Modérateur : Gilda Nicolau (Université Paris 1, LAJP)

  • Véronique Bouillier (CNRS – CEIAS) : Comment juger l'autre. La Cour d'assises de Seine Saint-Denis face aux accusés d'Asie du Sud

    Je me propose de réfléchir aux questions spécifiques qui se posent durant les procès d' Assises impliquant des étrangers, dans le cas présent originaires d'Asie du Sud (Sri Lanka en particulier) : difficultés de compréhension, décalages culturels, différences de système de référence judiciaires (opposition entre les systèmes de Common Law pratiqués en Asie du Sud et le système français).

  • Maria Couroucli (CNRS - LESC et Ecole Française d’Athènes): Traduire. A propos de la procédure du recours devant la Cour Nationale du Droit d’Asile

    La procédure du recours devant la Cour Nationale du Droit d’Asile en France met en présence des acteurs appartenant à des groupes très divers du point de vue social, culturel et linguistique. A partir des données collectées lors des séances de la Cour en 2000-2005, il s’agira de proposer des cas de « traductions » entre « faits réels » et la terminologie juridique spécifique à cette procédure qui a comme fondement un texte international, la Convention de Genève de 1951.

  • Deborah Puccio-Den (CNRS - GSPM-Institut Marcel Mauss) : Juger la mafia. Catégorisation juridique et économies morales en Italie (1980-2010)

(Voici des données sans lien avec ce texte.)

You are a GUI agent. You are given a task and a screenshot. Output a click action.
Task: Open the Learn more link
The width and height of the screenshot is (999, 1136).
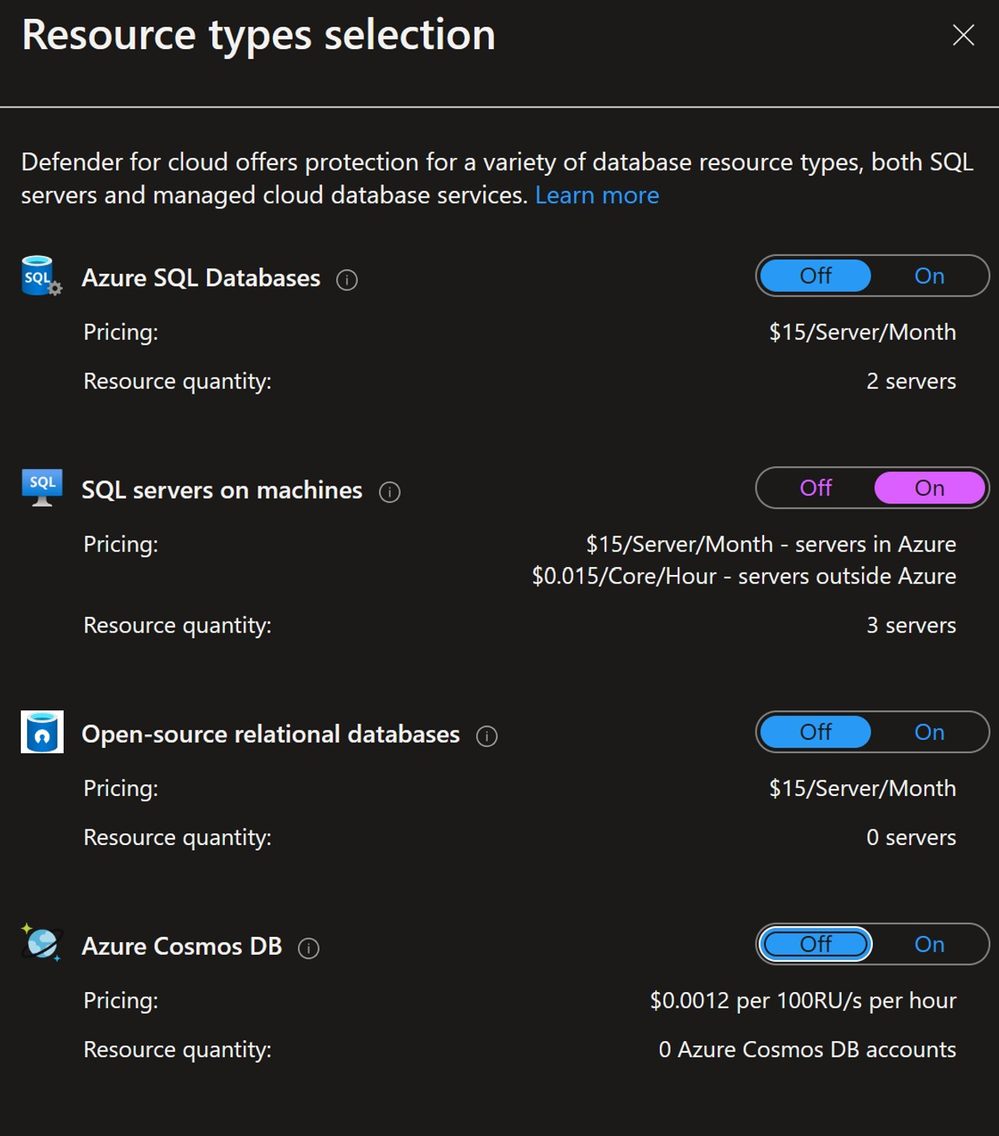pos(597,196)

    Dans cette intervention, je souhaite analyser le processus qui a conduit à la formalisation de "l'association de type mafieux" dans le droit pénal italien (1982), les dispositifs judiciaires qui ont permis d'éprouver cette catégorie juridique et les difficultés auxquelles ils ont été confrontés lors des procès de mafia ; les réajustements de cette catégorisation et la création de nouvelles figures de délit aptes à saisir et à punir les relations entre la mafia et le politique ; les controverses suscitées par les procès qui touchent des hommes politiques et leurs répercussions dans l'élaboration de nouveaux modèles sociologiques pour penser la mafia et ses frontières. Les problèmes que pose la notion de "responsabilité individuelle" propre au droit libéral dans des contextes de crime collectivement organisé et les rapports entre politique et morale seront aussi abordés à partir d'études de cas.

  • Elisabeth Claverie (CNRS - Institut Marcel Mauss) : La Création et la mise en place d'incriminations par les Cours pénales internationales, TPIY et CPI

    Les institutions pénales internationales créées dans les années 1990 pour juger les crimes systématiques et de grande échelle commis sous couvert de guerre pendant les conflits armés appliquent le droit humanitaire, droit issu notamment des Conventions de Genève, mais désormais réorganisé, donc, dans les codes d’instances judiciaires. Ce droit est organisé autour du couple antagoniste « personnes et biens protégées », - les « civils et biens civils » - vs les « combattants », - soldats armés d’une armée régulière ou irrégulière, cibles militaires légitimes -. Par ailleurs, ces cours jugent les personnes incriminées au nom de leur stricte responsabilité individuelle (pour des crimes de masse), rejetant toute référence à une responsabilité collective des perpétrateurs (l’armée, la police, les milices, les voisins locaux, l’ensemble des villages voisins). Les cours ont alors créé des catégories susceptibles de saisir l’aspect collectif, concerté et organisé de ce type de crimes, avec la notion d’ « entreprise criminelle commune », mais en veillant à détacher la responsabilité personnelle de l’accusé dans cette entreprise criminelle.
    D’autre part encore, s’affrontant aux faits de violence massive, et devant en décrire les phases, les cours construisent de nouvelles incriminations, comme, par exemple, le crime de « terrorisation », de « viol comme arme de guerre ». Ces moyens et catégories juridiques de caractère « universel » qui sont parvenues à déconstruire « la guerre », désormais décrite depuis la technique judiciaire des « scènes de crime », et fortement « déshéroïsée », rencontrent bien sûr, sur le terrain empirique de l’audience, et dans des situations aussi différentes que les situations yougoslaves et congolaises (RDC), toutes sortes de difficultés de définitions, entre les protagonistes au procès. Je voudrais en présenter quelques-unes, qui renvoient au-delà des stratégies de la défense et de l’accusation, à des questions de constructions politiques et sociales.